The catch? If you've standardized on a directory other than Microsoft AD, the Centrify freebie won't do you much good.
Ironically, none of the Microsoft mobile platforms - Windows Mobile, Windows CE or Windows Phone 7 - support Active Directory, says senior director of product management David McNeely, so Centrify is not supporting those platforms. Nor does it support Symbian, BlackBerry, or other mobile OSs kicking around, such as HP webOS.
Same story for Aruba.
McNeely states, "We meet 80% of market need with Android and iOS out of the gate."
That might be true. But if you're in the other 20% with additional device and OS requirements, you'll need another solution instead of, or in combination with, the Centrify and the Aruba solutions.

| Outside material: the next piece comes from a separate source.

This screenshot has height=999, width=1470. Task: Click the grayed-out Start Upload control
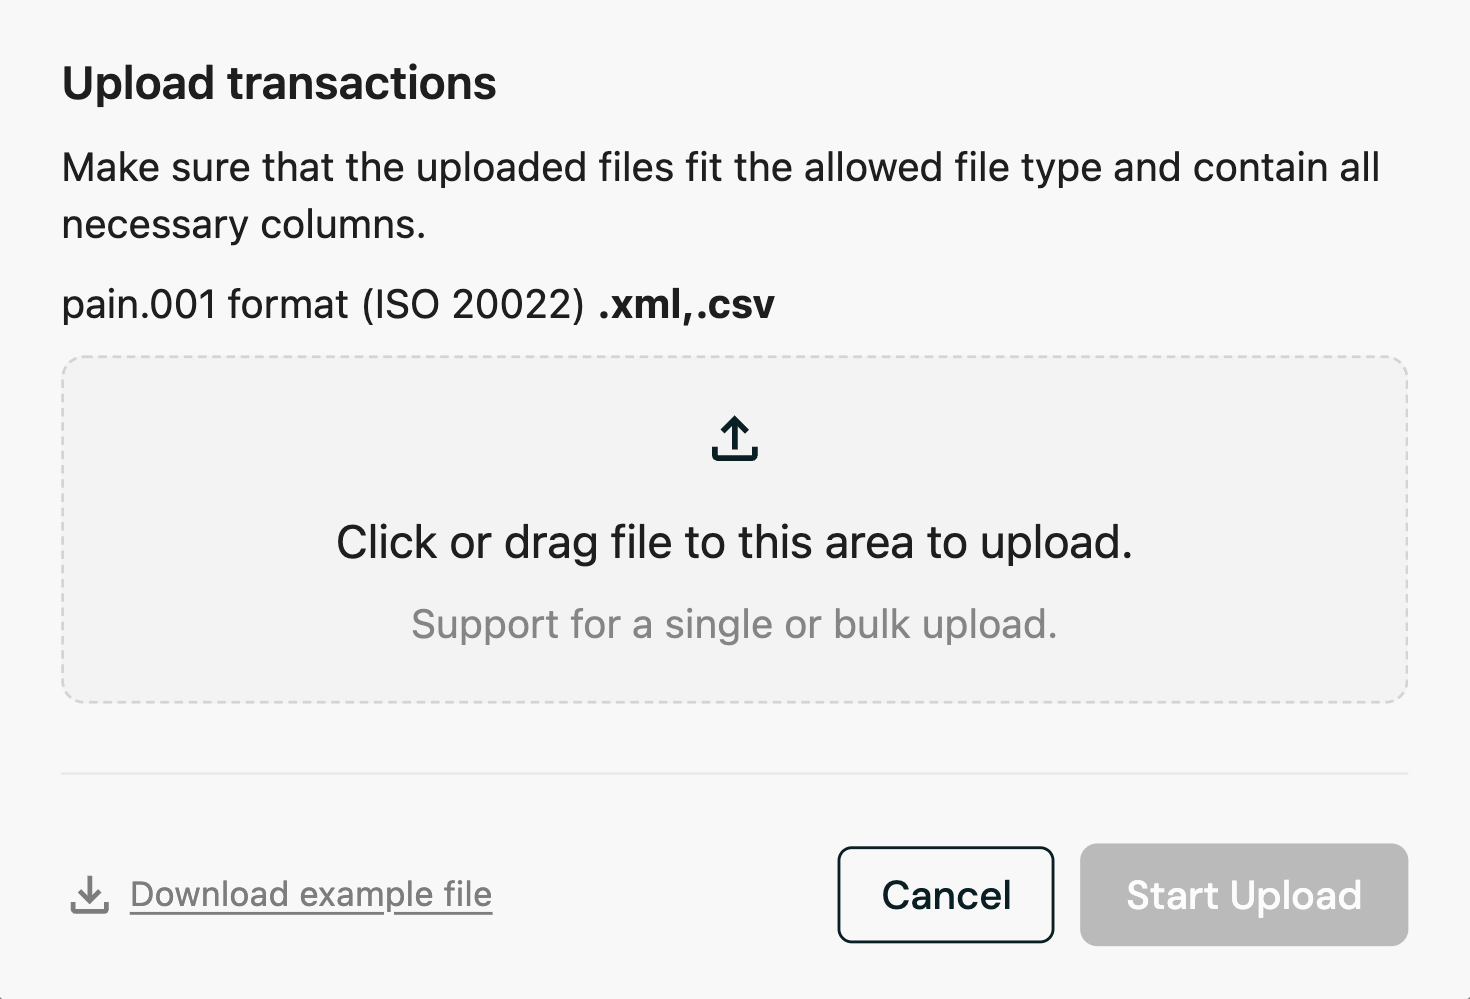coord(1243,895)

That's the situation across the entire MDM movement. Vendors from all walks of life are bringing important pieces of the puzzle to the table, but few alone are comprehensive enough to do it all.
Joanie, I find it interesting that even more players are rushing to enter this congested field. Of the 50+ MDM vendors identified by Gartner about a year ago, I don't think many have dropped out or gotten acquired...yet.
What these announcements suggest to me is that MDM isn't yet bubbling down to a common set of core features. Network infrastructure that expands to provision mobile devices is only biting off perhaps 1/3 of "MDM functionality." And, while Apple dictates MDM APIs and therefore iPhone/iPad admin capabilities, I hope we learned from BlackBerry/BES not to put all mobile "eggs" into one basket.
Many MDMs may sound superficially similar; it's tempting to believe "every MDM that manages iOS (or Android) does the same thing" - but I disagree.
Here, Aruba and Centrify are both focusing on reduced TCO thru tighter integration - albeit in entirely different ways. HOW you deliver functionality is extremely important, but it isn't the whole picture. WHAT functionality you are capable of delivering is still critical. I think the MDM market has a long way to go before that "WHAT" becomes commonplace or commodity.